Repeat each entry exactly, but do not carry over the pictures.
-------- Task input
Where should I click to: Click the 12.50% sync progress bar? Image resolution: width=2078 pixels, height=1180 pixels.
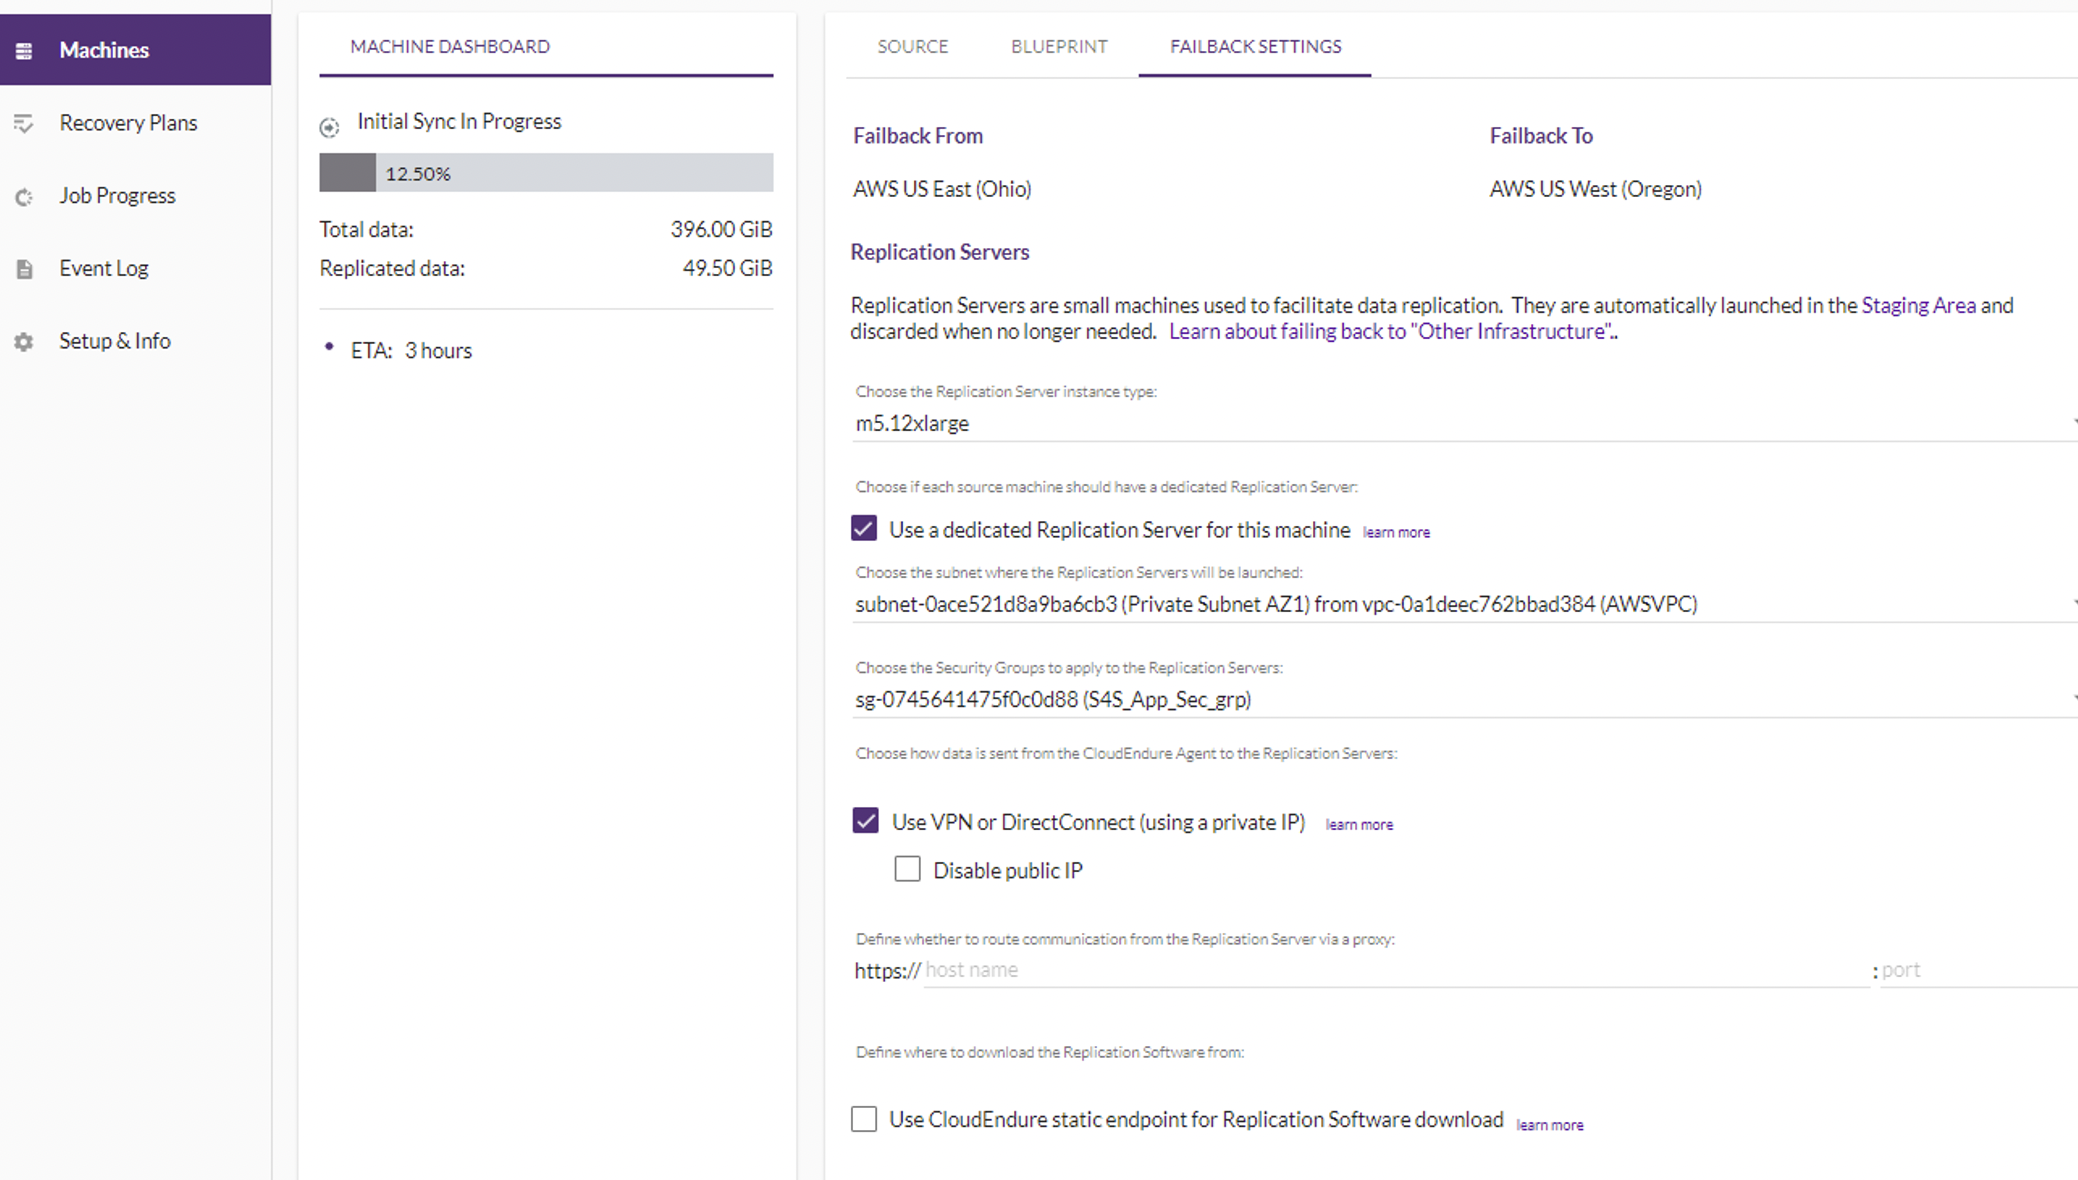coord(546,173)
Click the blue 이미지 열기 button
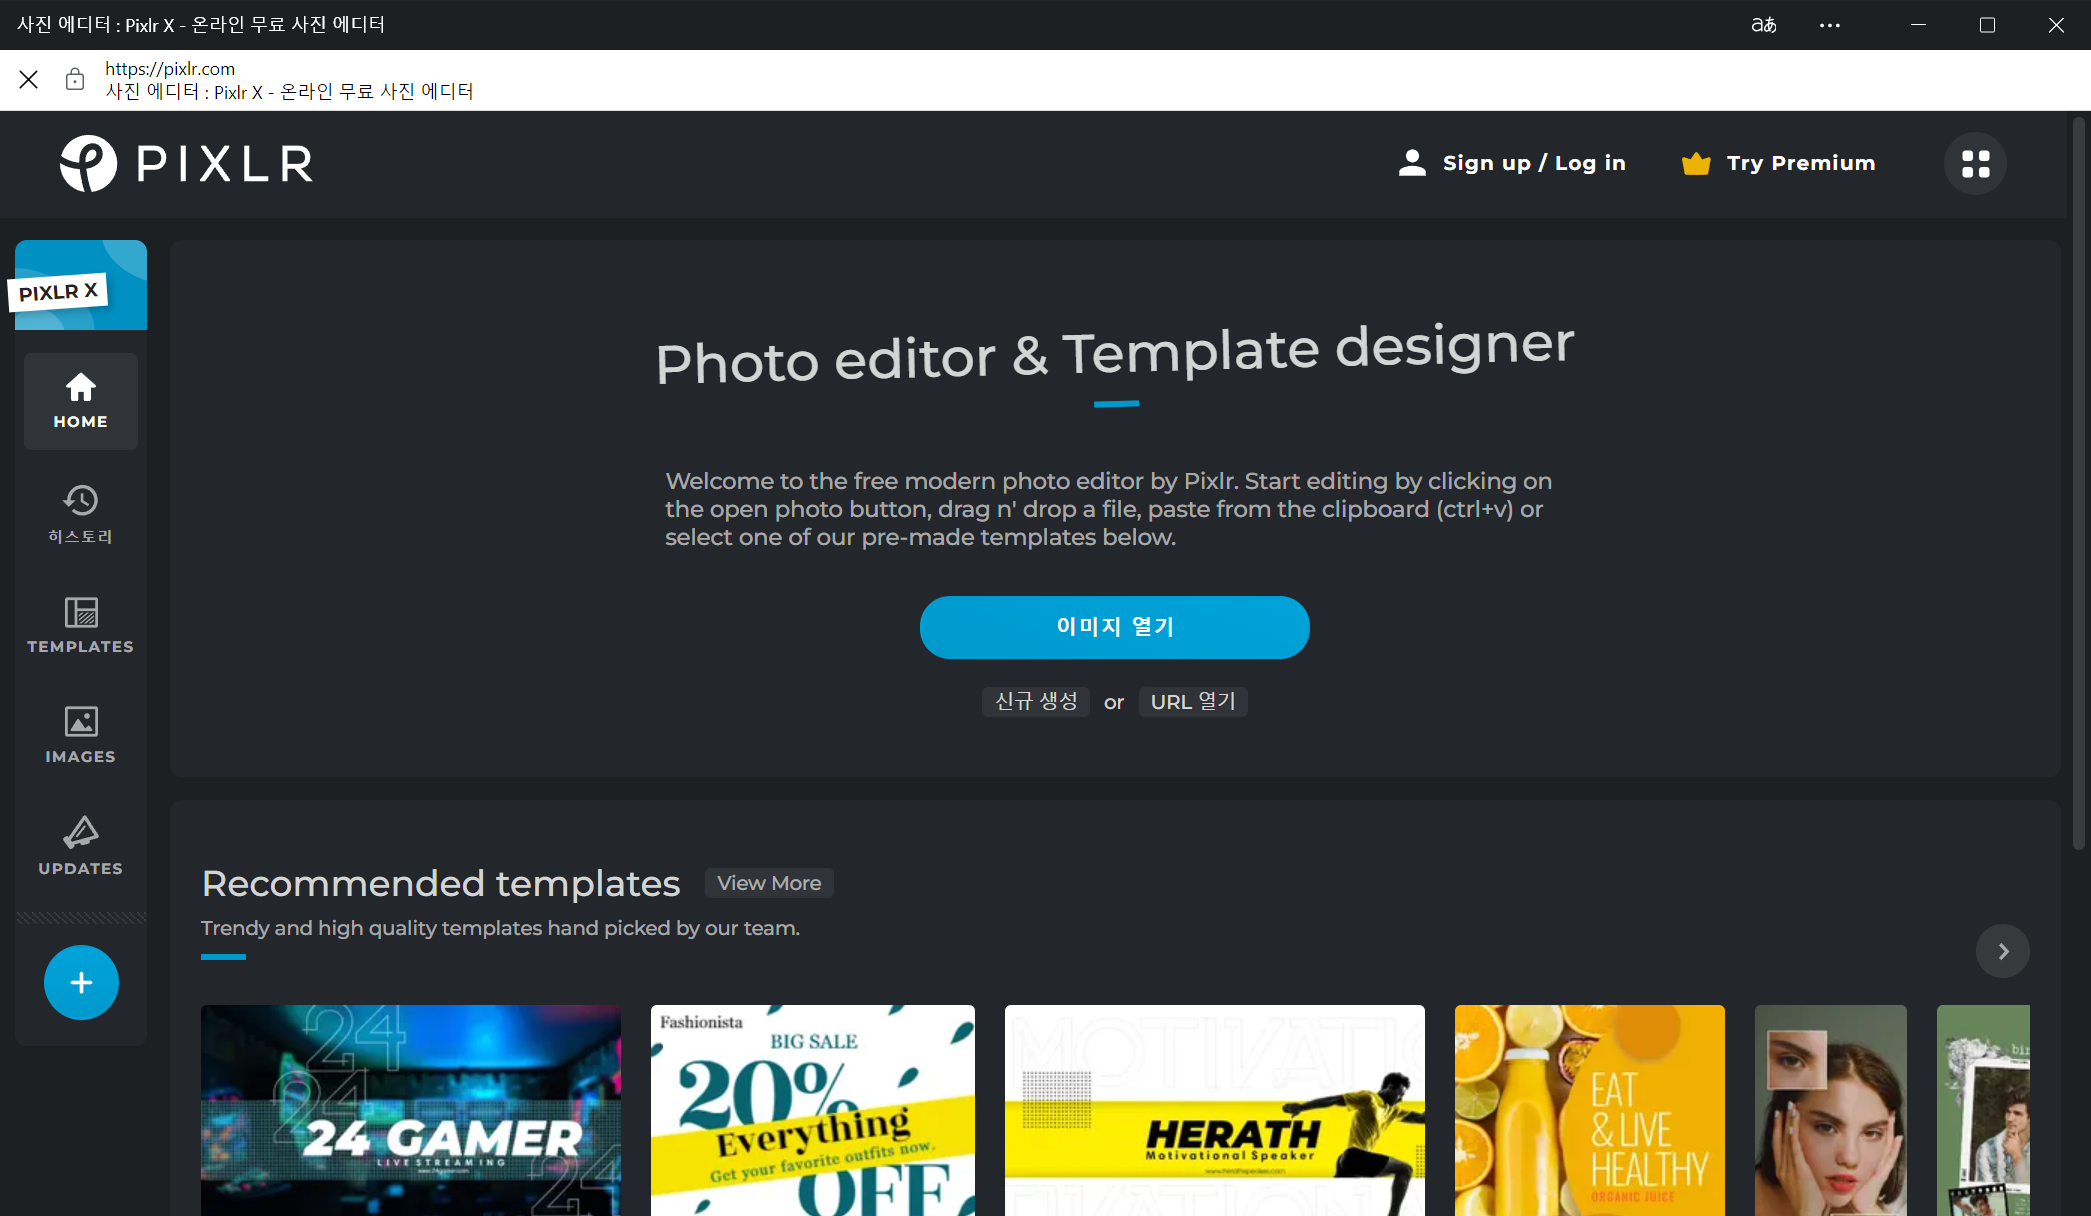 point(1114,627)
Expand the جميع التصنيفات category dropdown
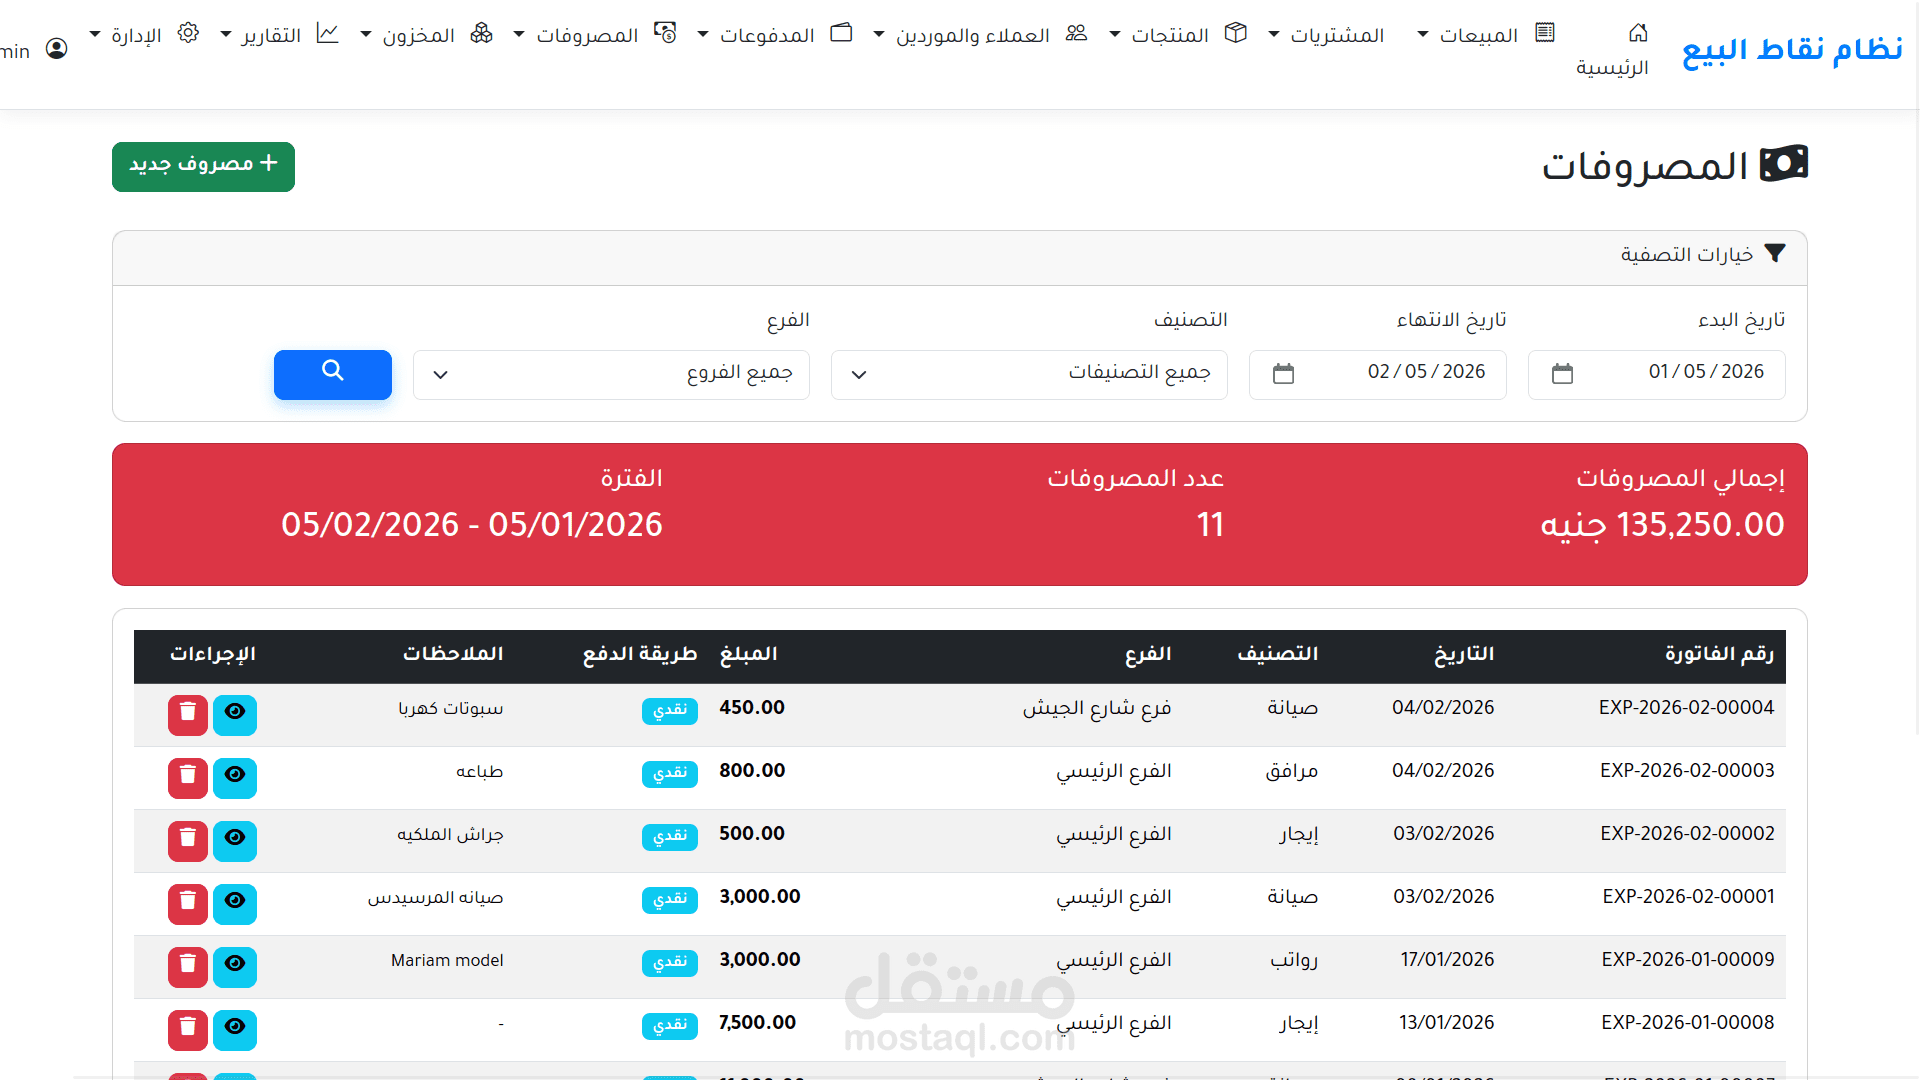The height and width of the screenshot is (1080, 1920). [x=1029, y=374]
----------------
Answer section:
Where should I click to: Click the 12.50% sync progress bar? Image resolution: width=2078 pixels, height=1180 pixels.
coord(546,173)
Click the blue 이미지 열기 button
 point(1114,627)
Expand the جميع التصنيفات category dropdown
The height and width of the screenshot is (1080, 1920). [x=1029, y=374]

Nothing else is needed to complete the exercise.